The abiding metaphor for property is ‘bricks and mortar’, so data on their availability is as good a barometer as any on the relative fortunes of real estate, especially housebuilding. Judging by the latest, it looks like bricks are in shorter supply than, supposedly, turkeys for Christmas.
The stats, from the Department for Business, Energy & Industrial Strategy, show that in September, total stocks of bricks were down 20% year on year to 269 million and were 45% below the recent peak, in March 2020, just before Covid enforced a shutdown of almost all production across the UK.
Bricks are among many shortages – blamed variously on Brexit, Covid or a lack of truck drivers – having an impact on the wider property market. First it was timber, then steel and, more recently, washing machines. More on that later, but for economists or historians, the ebb and flow in brick use describes a similar narrative on housing cycles as twisting rock seams to geologists or Roman coins to archaeologists. Time Team-like, I dug out records tracking brick production, deliveries and stocks back to 1949.
The latest stocks are much lower than the 547 million they hit back in the mid-noughties bubble, inflated by easy credit and a lot of dodgy off-plan buy-to-let speculation (which I then called ‘lie-to-bet’). New investment pushed up production – inevitably, just in time for the global financial crisis later in the decade, largely fanned by reckless lending on both sides of the Atlantic.

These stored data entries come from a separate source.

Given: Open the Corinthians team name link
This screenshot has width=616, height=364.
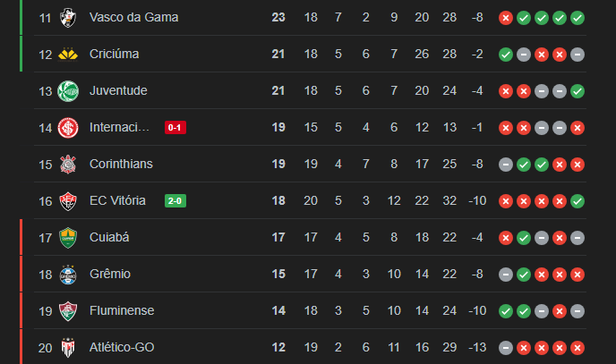Looking at the screenshot, I should click(121, 164).
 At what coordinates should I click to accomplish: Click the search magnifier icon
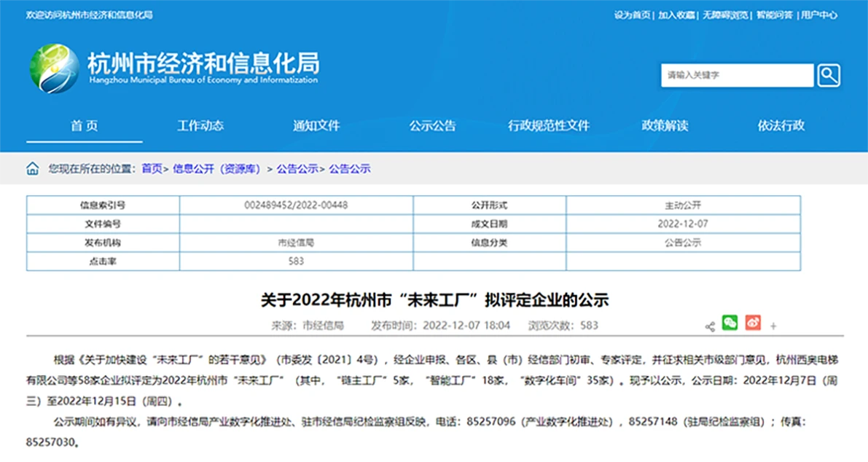[x=828, y=75]
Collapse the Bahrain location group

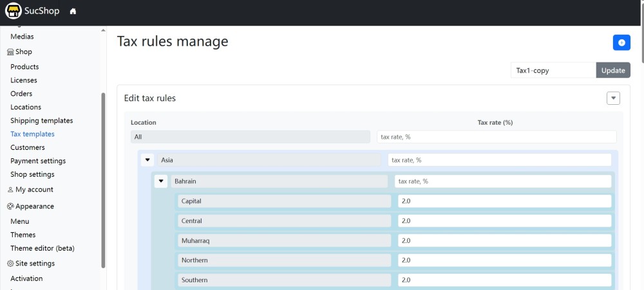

The last time stock levels were lower was in September 1988 when they hit 204 million at the peak of the post-Big Bang building boom, fuelled by a surge in home ownership in the wake of Margaret Thatcher’s ‘right to buy’, allowing council tenants to purchase their homes.
I remember it well as a young trade journalist on Building magazine. Swathes of Thameside developments were clad in yellow Danish bricks because you couldn’t get British ones for love nor money. Reportedly, a gang were nicked after reversing into a wall and loading the bricks on to the dumper.
Then chancellor Nigel Lawson killed off the housing market for another eight years or so. In his March 1988 Budget, he halved mortgage interest tax relief for couples but – disastrously – gave prospective buyers until August to exchange contracts, triggering a short-lived feeding frenzy. The ensuing housing crash resulted in inventory levels surging to 1.6 billion in 1992, necessitating a cull of industry production capacity.
Delving further back, stockpiles got down to 140 million in 1972 when the Saudis quadrupled the price of oil, plunging the world into recession. It fell to 80 million in October 1964, as a young Lawrie Barratt and others revolutionised mass housebuilding. But the all-time post-war low was 71 million in August 1953, as the nation rebuilt to the nascent strains of rock ’n’ roll. Then, stock levels represented less than a week’s worth of industry production. By comparison, it is now 7.2 weeks, just over half the 10-year average.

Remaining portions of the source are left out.